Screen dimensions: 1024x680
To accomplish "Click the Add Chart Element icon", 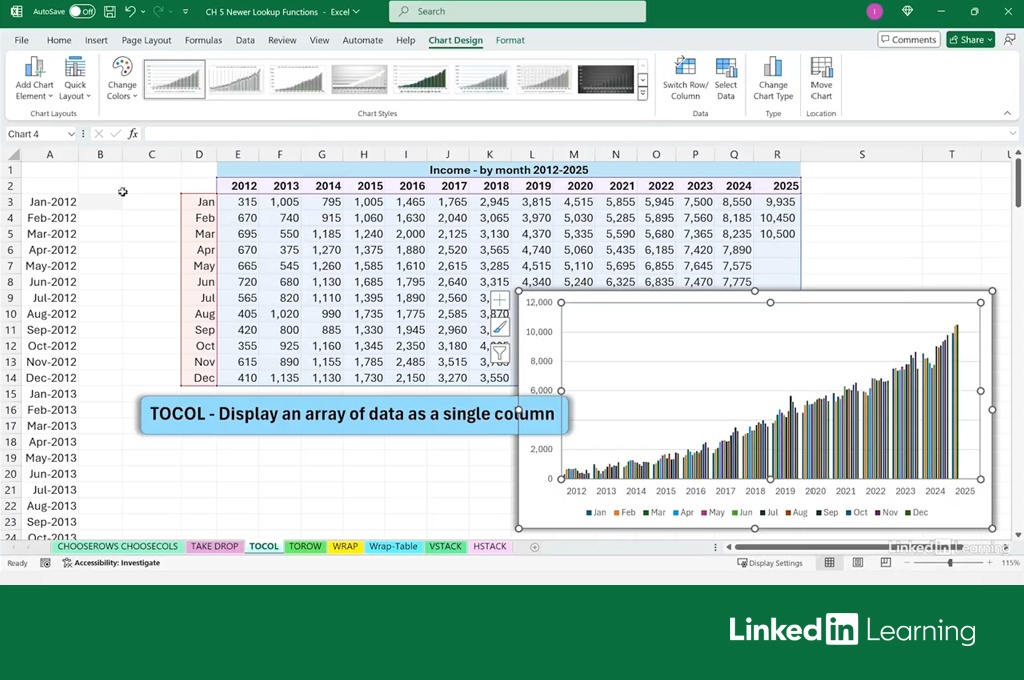I will coord(35,78).
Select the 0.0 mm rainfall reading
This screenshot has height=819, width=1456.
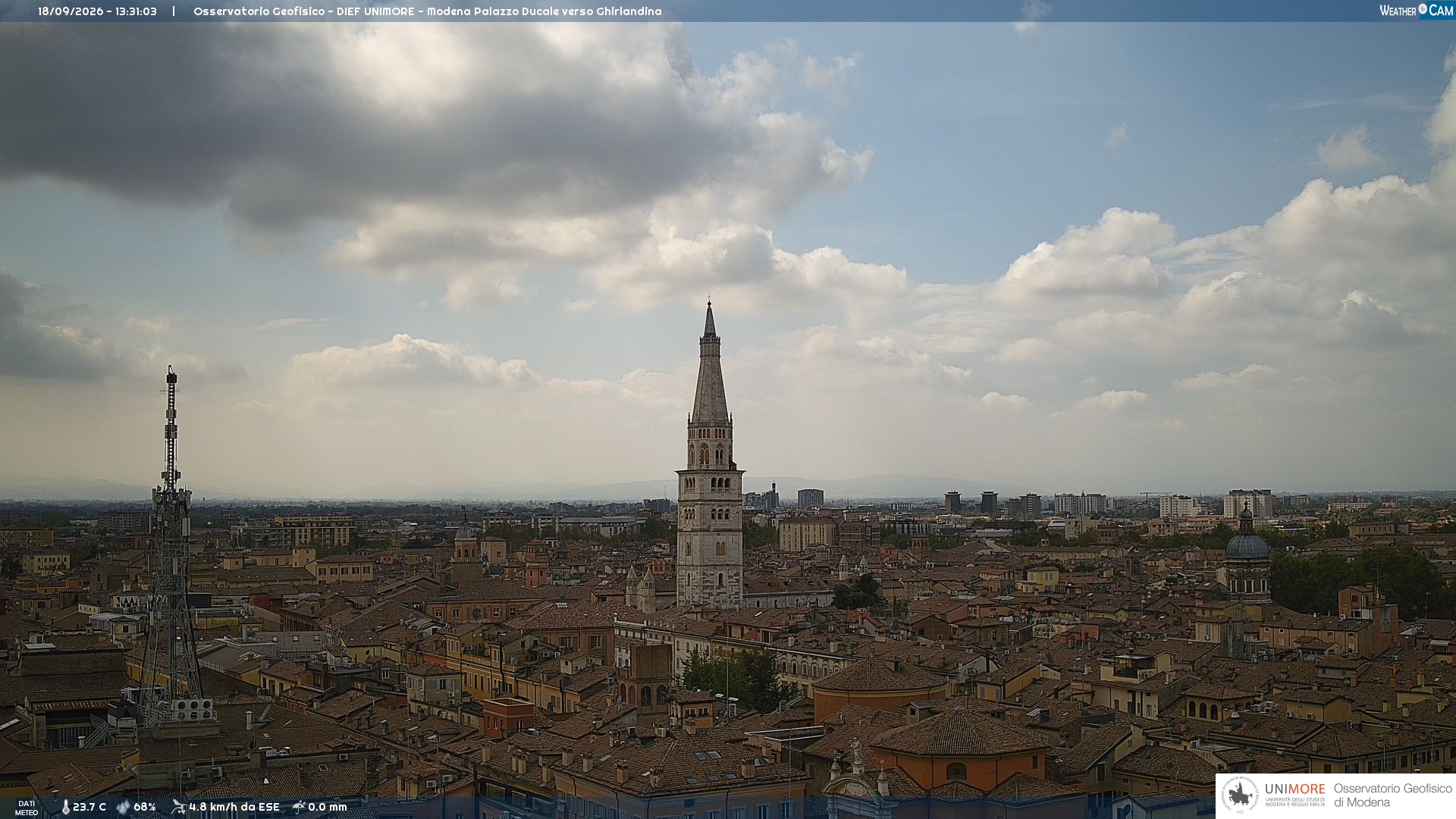point(328,807)
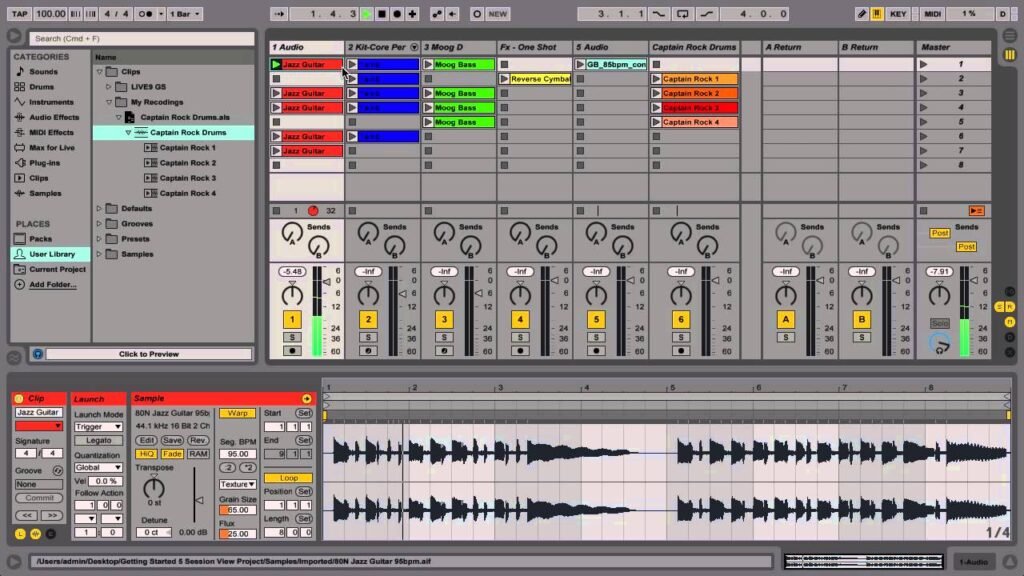Solo track 3 Moog D
The width and height of the screenshot is (1024, 576).
[443, 337]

------

What is required: Starting at the line with "Select the 0.0 mm rainfall reading", output each line through the final one of the listing above, and nothing else. Pictures are to be left out.

Task output:
Select the 0.0 mm rainfall reading
This screenshot has height=819, width=1456.
point(328,807)
Solo track 3 Moog D
The width and height of the screenshot is (1024, 576).
[443, 337]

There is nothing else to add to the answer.